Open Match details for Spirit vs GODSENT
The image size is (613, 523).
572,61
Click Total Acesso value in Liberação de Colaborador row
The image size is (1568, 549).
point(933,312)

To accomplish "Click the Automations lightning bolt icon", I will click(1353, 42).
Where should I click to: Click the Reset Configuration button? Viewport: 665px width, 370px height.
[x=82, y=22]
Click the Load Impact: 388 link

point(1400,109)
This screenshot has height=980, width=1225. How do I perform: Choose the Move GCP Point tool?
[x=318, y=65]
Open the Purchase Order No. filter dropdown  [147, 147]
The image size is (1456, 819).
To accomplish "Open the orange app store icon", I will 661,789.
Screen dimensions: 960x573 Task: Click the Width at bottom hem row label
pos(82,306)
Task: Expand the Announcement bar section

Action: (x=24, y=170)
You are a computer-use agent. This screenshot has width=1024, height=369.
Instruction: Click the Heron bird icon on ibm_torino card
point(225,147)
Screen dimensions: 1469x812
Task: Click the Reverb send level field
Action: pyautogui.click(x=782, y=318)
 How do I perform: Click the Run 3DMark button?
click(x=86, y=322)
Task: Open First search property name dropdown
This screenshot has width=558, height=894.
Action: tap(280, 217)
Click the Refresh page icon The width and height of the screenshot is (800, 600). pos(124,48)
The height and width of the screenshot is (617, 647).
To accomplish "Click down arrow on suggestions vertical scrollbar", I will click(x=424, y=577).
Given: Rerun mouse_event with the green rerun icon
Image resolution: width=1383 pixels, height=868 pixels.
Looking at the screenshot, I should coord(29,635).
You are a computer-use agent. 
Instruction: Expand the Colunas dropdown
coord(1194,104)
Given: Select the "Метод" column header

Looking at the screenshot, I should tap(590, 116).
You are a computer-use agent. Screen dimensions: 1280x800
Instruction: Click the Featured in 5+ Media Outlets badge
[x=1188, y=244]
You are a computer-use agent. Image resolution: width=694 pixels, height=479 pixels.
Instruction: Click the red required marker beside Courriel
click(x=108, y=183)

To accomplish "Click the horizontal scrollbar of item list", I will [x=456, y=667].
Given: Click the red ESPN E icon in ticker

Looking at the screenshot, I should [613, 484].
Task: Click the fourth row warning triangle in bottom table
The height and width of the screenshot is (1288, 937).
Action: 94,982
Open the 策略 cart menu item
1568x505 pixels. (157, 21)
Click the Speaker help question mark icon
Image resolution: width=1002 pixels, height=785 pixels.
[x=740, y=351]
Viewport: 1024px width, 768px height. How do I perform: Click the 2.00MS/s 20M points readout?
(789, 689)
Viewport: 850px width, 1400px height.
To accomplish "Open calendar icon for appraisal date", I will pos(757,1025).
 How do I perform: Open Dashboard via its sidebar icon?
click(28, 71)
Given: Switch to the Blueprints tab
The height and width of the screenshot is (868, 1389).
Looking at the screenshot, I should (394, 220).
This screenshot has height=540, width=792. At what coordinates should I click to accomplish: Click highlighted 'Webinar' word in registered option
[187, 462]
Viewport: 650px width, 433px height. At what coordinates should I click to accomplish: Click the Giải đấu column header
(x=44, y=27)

┄┄┄┄┄┄┄┄┄┄

Count the lines in the data above that contain the string "computer". Reply with the number alone.

4